-- INPUT FOR THIS TASK start --
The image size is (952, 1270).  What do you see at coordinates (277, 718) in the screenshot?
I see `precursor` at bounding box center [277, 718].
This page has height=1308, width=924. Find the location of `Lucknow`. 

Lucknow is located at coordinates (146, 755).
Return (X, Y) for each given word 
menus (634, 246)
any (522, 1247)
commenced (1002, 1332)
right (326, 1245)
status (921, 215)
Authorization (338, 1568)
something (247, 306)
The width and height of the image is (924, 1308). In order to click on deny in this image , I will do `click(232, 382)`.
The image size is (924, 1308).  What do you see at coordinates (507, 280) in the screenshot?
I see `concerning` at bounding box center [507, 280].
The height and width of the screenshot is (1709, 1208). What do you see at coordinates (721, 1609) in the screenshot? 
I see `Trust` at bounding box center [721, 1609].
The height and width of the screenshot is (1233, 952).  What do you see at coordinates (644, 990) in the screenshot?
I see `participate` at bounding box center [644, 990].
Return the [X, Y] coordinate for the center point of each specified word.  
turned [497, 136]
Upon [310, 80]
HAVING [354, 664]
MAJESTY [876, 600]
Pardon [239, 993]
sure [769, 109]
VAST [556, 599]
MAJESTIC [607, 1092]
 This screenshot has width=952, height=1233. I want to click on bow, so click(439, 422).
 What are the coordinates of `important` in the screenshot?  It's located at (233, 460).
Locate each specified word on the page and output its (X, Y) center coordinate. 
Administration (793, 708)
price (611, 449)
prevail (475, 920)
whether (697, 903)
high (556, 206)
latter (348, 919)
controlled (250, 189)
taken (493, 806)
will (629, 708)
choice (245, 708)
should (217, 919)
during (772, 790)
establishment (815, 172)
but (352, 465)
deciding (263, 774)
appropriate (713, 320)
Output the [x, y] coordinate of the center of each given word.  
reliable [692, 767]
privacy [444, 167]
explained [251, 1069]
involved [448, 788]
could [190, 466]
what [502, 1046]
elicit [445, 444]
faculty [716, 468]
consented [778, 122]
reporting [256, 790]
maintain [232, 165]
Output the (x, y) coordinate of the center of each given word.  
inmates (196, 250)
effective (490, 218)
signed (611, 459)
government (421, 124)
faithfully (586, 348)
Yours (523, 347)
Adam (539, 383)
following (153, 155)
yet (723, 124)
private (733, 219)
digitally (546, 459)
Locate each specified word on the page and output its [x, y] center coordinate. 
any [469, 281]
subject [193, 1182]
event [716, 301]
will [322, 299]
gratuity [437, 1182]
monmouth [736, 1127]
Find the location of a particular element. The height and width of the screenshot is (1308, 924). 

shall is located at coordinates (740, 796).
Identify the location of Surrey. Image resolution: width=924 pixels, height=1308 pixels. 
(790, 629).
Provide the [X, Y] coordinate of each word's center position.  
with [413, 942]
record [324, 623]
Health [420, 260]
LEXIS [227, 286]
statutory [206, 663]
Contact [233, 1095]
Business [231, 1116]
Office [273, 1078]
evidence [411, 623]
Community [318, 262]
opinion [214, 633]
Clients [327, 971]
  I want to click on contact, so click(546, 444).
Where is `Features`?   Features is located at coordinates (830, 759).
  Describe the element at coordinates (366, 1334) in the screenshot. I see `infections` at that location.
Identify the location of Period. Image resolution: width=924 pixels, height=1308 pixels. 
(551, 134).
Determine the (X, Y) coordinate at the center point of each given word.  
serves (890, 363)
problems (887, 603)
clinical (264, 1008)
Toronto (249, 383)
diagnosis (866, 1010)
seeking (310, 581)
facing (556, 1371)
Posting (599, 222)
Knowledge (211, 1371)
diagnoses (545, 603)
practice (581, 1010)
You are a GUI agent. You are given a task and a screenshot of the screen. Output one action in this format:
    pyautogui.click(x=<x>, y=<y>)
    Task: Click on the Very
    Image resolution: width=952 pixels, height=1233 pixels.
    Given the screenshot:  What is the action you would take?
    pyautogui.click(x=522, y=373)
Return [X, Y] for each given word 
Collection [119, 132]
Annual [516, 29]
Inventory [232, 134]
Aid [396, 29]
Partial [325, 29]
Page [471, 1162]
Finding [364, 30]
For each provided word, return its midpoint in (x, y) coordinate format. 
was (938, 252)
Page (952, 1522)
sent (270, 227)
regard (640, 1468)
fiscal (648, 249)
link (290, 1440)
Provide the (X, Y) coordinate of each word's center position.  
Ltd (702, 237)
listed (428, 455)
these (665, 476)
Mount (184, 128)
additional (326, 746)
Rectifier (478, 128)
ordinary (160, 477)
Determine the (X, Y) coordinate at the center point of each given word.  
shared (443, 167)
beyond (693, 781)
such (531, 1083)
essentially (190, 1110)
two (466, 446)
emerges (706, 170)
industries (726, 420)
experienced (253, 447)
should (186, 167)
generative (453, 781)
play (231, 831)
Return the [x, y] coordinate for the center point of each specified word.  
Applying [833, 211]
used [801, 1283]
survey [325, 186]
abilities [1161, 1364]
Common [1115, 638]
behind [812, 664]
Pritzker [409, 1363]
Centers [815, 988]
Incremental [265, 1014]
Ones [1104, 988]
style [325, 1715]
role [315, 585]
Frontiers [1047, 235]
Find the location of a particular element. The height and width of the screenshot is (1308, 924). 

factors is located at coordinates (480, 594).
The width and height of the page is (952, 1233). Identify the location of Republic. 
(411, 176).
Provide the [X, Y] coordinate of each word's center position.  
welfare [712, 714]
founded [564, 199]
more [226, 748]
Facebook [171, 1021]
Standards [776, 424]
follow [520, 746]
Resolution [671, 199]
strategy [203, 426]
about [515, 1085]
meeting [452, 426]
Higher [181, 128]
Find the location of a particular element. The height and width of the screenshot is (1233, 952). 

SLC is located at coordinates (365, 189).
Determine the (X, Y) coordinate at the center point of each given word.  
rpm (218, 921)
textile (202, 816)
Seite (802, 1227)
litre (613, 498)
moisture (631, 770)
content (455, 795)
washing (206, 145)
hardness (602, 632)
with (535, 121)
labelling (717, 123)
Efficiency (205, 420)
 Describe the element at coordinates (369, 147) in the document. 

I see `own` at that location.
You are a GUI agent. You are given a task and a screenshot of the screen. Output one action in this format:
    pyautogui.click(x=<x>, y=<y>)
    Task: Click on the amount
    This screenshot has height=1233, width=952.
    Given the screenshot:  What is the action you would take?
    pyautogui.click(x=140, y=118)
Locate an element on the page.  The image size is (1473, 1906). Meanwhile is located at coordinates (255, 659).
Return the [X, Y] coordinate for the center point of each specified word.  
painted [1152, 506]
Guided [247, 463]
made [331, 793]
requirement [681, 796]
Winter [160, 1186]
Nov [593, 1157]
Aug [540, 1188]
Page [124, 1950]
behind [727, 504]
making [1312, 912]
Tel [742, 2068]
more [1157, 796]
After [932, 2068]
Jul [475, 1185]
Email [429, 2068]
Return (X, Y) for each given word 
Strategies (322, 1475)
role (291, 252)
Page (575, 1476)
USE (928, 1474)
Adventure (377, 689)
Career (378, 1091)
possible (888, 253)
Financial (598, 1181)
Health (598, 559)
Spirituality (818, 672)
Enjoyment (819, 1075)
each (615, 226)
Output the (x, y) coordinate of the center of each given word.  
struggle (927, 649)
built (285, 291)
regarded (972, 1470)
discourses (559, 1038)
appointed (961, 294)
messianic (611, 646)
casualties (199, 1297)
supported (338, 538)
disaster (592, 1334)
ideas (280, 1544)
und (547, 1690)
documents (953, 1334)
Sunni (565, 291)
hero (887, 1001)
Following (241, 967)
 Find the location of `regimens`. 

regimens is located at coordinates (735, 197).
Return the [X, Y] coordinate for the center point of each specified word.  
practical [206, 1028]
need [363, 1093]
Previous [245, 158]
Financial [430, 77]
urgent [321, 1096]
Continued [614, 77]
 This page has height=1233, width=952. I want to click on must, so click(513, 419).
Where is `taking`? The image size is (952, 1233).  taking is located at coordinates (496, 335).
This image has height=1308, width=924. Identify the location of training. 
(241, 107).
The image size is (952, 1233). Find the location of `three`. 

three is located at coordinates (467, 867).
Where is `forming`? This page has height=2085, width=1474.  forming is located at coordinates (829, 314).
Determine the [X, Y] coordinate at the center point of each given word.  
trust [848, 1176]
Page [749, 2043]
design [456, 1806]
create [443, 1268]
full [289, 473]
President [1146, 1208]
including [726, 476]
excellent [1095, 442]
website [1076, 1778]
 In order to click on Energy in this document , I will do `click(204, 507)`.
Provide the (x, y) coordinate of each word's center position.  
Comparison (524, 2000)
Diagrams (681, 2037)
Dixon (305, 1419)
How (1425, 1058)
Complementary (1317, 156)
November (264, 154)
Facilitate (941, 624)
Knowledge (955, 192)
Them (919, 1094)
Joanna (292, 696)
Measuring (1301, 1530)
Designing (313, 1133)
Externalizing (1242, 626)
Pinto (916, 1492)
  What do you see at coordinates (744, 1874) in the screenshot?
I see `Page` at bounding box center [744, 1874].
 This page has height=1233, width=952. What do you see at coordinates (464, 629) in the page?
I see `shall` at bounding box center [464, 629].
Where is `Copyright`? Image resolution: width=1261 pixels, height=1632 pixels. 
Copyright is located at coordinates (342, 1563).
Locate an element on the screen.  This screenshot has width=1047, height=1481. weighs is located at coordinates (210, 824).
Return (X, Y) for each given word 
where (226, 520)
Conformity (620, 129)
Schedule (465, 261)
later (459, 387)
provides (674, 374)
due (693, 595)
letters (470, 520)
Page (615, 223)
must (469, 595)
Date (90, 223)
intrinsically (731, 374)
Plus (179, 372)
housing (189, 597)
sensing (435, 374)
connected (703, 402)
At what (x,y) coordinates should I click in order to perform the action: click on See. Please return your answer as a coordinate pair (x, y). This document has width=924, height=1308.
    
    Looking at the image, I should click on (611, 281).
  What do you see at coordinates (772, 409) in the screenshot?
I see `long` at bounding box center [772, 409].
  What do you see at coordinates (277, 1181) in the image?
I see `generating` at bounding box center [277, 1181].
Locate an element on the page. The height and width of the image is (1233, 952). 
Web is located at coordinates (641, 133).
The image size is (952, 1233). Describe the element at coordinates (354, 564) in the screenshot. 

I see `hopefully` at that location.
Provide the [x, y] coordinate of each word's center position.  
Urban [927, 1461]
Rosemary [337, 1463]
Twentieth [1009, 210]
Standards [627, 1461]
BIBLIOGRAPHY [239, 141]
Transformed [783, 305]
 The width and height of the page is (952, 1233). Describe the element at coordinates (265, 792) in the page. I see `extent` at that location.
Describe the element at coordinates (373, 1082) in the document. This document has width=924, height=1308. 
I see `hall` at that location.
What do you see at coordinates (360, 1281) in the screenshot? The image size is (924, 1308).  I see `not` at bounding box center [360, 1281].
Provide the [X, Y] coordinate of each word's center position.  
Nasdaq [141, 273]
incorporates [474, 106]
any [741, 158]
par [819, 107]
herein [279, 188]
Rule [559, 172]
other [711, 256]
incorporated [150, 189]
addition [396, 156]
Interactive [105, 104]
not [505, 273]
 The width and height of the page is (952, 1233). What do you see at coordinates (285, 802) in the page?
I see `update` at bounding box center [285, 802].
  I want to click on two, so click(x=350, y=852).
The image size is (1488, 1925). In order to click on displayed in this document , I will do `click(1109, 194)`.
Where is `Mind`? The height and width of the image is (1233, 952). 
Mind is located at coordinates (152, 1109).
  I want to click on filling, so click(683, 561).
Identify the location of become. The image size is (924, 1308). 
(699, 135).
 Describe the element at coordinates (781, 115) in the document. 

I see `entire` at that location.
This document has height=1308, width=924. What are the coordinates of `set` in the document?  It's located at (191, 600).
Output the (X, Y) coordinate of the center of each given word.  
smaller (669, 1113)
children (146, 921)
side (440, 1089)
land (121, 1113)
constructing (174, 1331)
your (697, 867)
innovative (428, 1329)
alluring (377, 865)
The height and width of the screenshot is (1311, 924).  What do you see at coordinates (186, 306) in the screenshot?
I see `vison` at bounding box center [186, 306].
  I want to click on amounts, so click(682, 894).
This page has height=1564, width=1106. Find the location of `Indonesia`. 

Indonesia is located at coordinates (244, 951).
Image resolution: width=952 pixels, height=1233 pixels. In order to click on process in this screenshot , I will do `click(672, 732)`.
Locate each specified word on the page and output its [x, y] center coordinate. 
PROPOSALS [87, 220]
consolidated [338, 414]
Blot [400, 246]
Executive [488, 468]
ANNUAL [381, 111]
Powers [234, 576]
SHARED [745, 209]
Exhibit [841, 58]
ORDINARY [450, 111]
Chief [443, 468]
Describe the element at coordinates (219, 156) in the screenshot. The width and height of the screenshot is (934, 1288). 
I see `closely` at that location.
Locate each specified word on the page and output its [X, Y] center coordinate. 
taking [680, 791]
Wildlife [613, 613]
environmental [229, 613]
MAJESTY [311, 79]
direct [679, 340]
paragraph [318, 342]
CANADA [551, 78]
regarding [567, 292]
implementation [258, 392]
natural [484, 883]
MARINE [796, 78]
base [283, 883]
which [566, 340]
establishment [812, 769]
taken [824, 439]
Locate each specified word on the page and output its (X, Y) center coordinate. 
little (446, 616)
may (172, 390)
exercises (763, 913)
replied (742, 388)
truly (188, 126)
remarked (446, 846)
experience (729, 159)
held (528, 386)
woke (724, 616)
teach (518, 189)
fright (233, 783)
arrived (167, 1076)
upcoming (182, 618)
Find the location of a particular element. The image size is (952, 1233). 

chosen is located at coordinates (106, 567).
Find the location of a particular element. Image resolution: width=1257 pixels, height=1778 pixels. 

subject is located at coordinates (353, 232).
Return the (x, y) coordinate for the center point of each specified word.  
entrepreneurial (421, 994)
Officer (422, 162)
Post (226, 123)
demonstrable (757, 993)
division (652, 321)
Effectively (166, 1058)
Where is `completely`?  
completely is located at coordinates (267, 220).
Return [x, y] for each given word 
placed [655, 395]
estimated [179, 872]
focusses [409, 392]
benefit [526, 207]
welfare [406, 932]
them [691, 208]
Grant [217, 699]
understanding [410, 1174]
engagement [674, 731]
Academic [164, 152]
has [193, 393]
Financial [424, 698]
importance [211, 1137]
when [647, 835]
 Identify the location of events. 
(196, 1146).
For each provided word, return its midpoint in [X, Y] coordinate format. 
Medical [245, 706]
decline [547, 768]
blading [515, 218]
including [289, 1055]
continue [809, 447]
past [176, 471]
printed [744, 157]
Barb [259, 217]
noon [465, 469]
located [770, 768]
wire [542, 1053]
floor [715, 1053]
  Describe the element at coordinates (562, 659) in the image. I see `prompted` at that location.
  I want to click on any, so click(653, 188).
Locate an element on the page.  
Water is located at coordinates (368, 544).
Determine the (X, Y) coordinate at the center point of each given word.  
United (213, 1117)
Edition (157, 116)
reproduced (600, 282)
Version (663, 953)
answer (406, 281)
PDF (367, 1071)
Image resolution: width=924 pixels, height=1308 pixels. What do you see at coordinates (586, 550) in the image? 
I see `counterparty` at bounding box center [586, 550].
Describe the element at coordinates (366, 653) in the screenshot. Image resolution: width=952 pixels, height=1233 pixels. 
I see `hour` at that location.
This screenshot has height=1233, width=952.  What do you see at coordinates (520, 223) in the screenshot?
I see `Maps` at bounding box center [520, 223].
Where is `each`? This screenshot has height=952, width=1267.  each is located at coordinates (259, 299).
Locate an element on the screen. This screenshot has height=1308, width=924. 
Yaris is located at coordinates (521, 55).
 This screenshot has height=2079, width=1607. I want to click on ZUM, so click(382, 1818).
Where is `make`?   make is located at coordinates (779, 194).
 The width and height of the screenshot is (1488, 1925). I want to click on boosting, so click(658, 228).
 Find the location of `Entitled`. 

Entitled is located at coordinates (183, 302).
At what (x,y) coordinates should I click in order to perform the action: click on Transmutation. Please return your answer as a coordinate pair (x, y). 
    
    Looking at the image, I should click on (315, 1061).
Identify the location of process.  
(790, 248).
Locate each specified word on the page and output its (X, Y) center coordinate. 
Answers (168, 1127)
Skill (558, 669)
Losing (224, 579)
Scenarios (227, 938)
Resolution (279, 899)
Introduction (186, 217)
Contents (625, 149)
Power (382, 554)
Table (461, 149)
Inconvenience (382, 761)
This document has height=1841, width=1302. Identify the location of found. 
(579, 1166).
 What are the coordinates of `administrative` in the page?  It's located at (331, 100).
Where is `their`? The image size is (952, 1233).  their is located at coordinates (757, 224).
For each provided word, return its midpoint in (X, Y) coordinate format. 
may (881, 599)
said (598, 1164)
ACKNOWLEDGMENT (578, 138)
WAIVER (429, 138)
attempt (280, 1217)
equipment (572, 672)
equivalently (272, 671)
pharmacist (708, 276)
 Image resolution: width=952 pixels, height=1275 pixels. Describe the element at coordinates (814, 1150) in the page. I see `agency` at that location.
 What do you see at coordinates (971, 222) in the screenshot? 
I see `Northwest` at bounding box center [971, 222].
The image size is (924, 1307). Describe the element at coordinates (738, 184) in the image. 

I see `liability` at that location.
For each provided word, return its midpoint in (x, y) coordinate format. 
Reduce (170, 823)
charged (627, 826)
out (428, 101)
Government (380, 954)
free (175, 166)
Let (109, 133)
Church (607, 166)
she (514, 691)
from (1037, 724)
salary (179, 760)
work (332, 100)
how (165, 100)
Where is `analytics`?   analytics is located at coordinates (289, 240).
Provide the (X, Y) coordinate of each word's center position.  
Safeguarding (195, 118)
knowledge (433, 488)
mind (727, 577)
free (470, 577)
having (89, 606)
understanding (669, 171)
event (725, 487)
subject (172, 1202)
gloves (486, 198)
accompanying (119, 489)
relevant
-- INPUT FOR THIS TASK end --
- GIVEN REQUEST:
Rewrite the listing as a numbered list, starting at the line containing "record [324, 623]" and ending at the line containing "Describe the element at coordinates (366, 1334)", covering only those lines and skipping any blank ones.

- OUTPUT OF THE EXERCISE:
1. record [324, 623]
2. Health [420, 260]
3. LEXIS [227, 286]
4. statutory [206, 663]
5. Contact [233, 1095]
6. Business [231, 1116]
7. Office [273, 1078]
8. evidence [411, 623]
9. Community [318, 262]
10. opinion [214, 633]
11. Clients [327, 971]
12.   I want to click on contact, so click(546, 444).
13. Where is `Features`?   Features is located at coordinates (830, 759).
14.   Describe the element at coordinates (366, 1334) in the screenshot. I see `infections` at that location.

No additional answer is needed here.